--- Data to use Enclosed Below ---

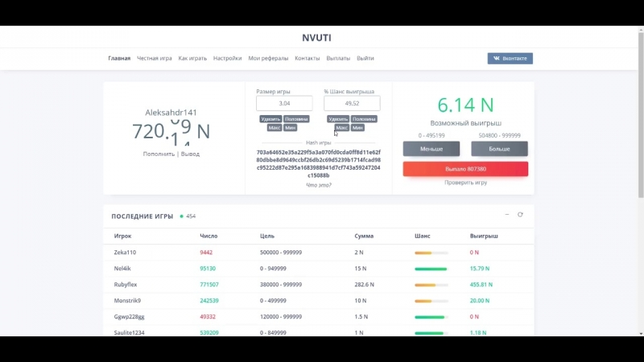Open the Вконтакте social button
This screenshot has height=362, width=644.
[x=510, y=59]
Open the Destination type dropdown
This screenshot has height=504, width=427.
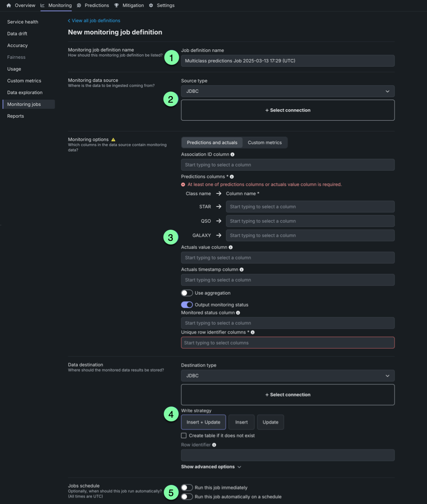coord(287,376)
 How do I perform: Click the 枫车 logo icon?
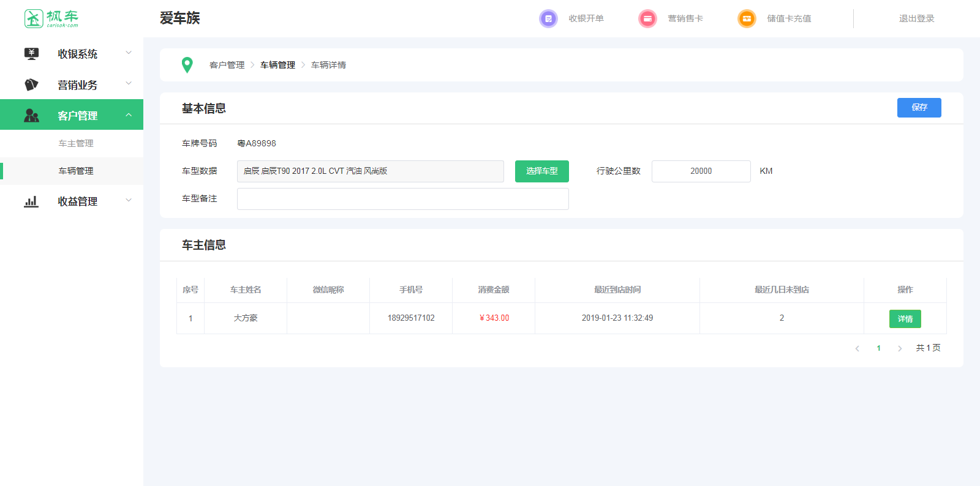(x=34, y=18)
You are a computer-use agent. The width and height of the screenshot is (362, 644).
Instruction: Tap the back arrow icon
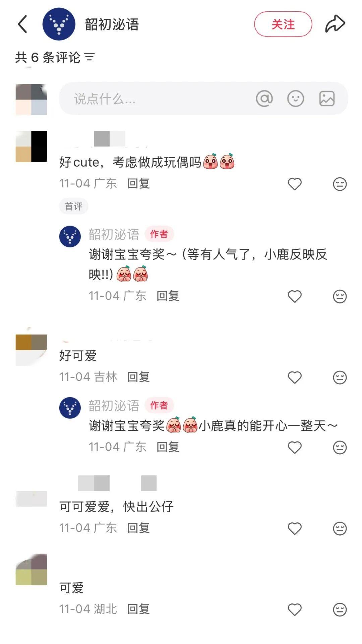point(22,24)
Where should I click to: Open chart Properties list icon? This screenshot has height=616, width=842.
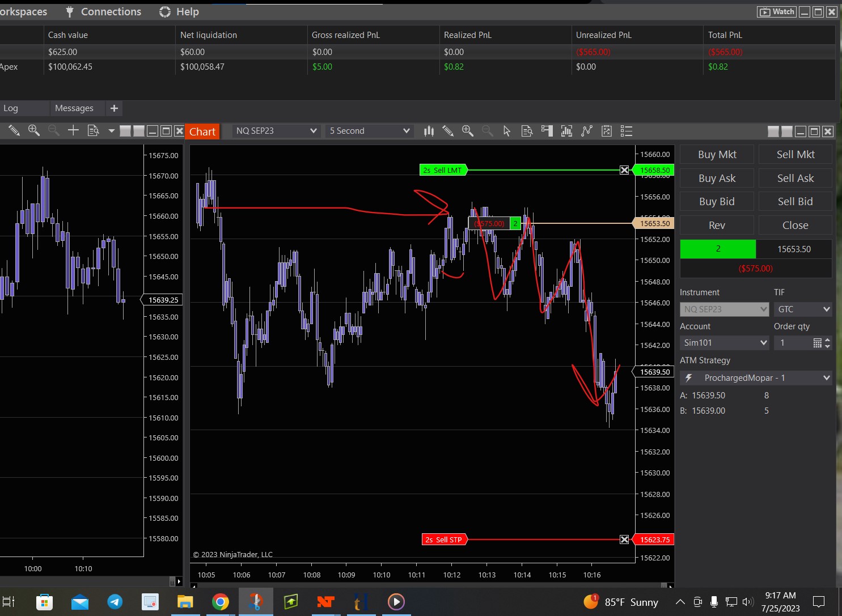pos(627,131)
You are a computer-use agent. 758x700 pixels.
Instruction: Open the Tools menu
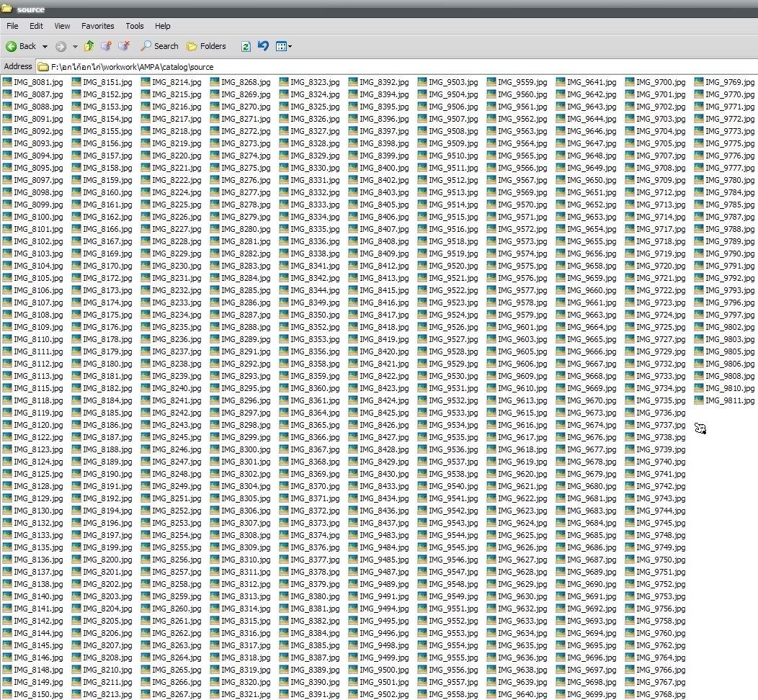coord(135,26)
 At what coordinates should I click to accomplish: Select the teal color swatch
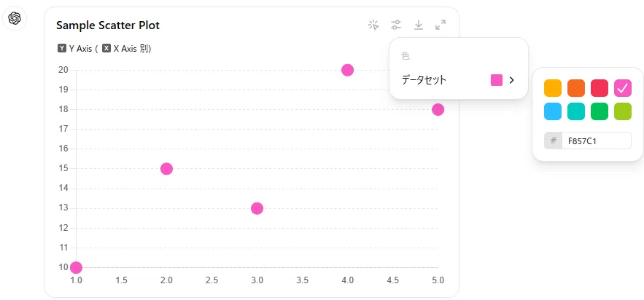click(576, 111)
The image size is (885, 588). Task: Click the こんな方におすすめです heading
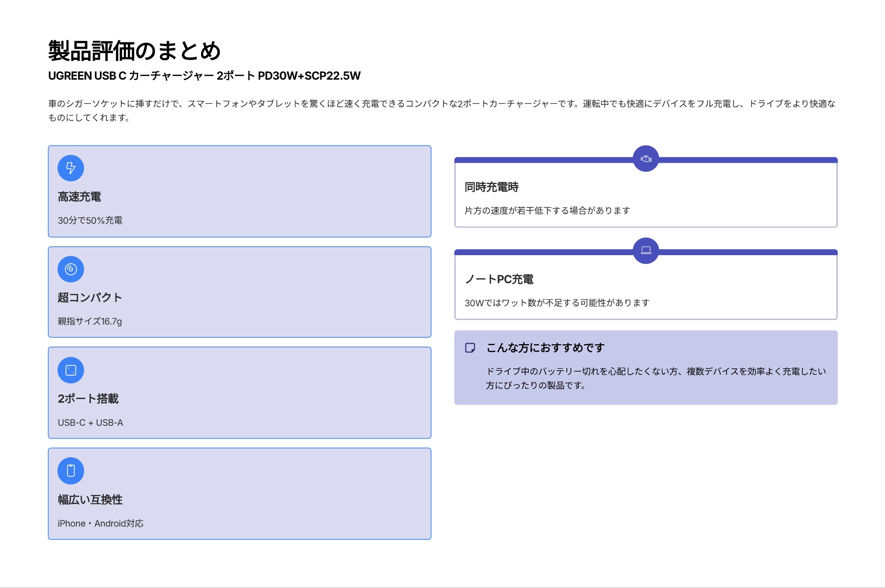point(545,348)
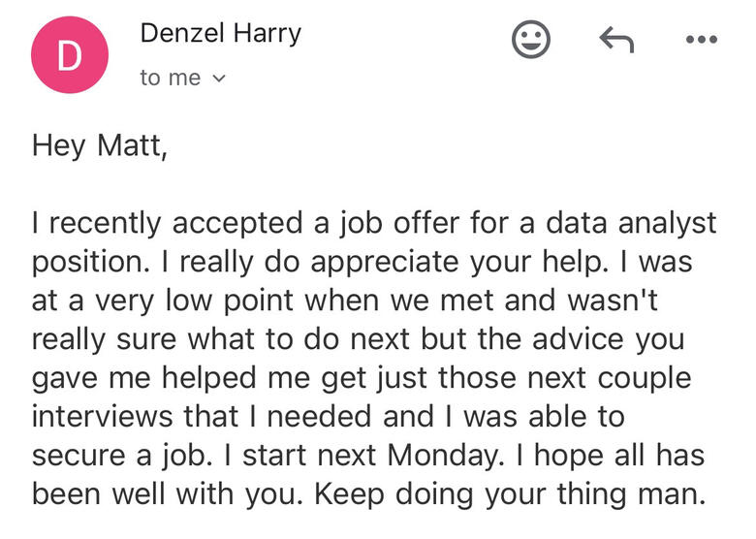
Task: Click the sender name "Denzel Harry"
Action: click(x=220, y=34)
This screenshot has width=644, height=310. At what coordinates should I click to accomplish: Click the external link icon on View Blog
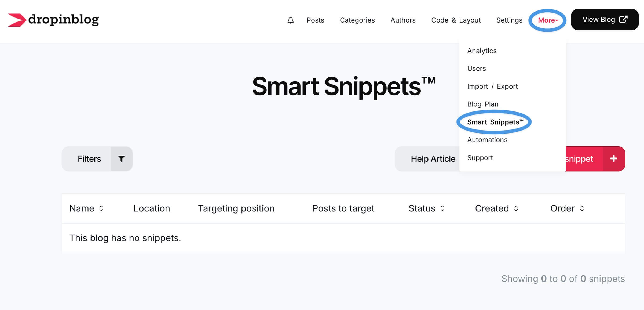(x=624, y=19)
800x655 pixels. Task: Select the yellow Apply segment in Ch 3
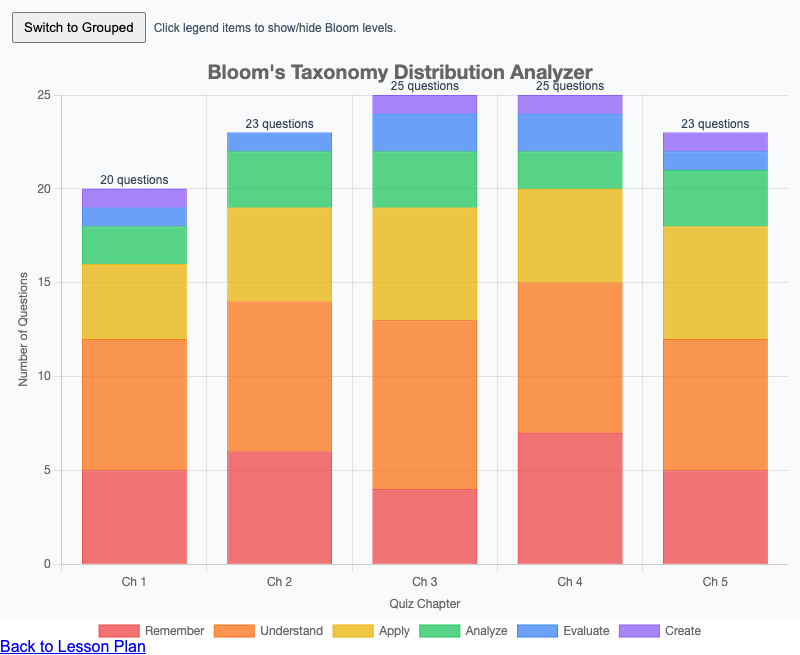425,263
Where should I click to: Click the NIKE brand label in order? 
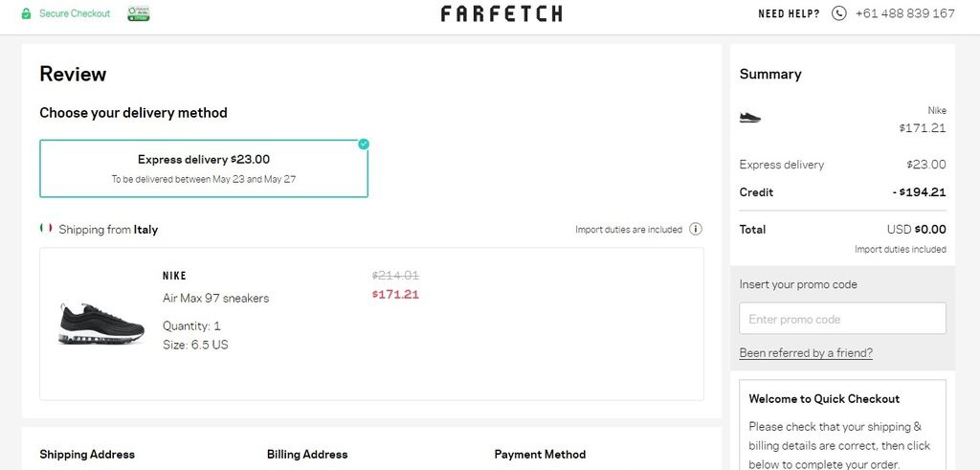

--- End of Enclosed Data to use ---

Among the lines above, return those that hold the word "agent".

* **Exercise solution**:
You are a computer-use agent. The width and height of the screenshot is (362, 644).
You are a computer-use agent. 758x700 pixels.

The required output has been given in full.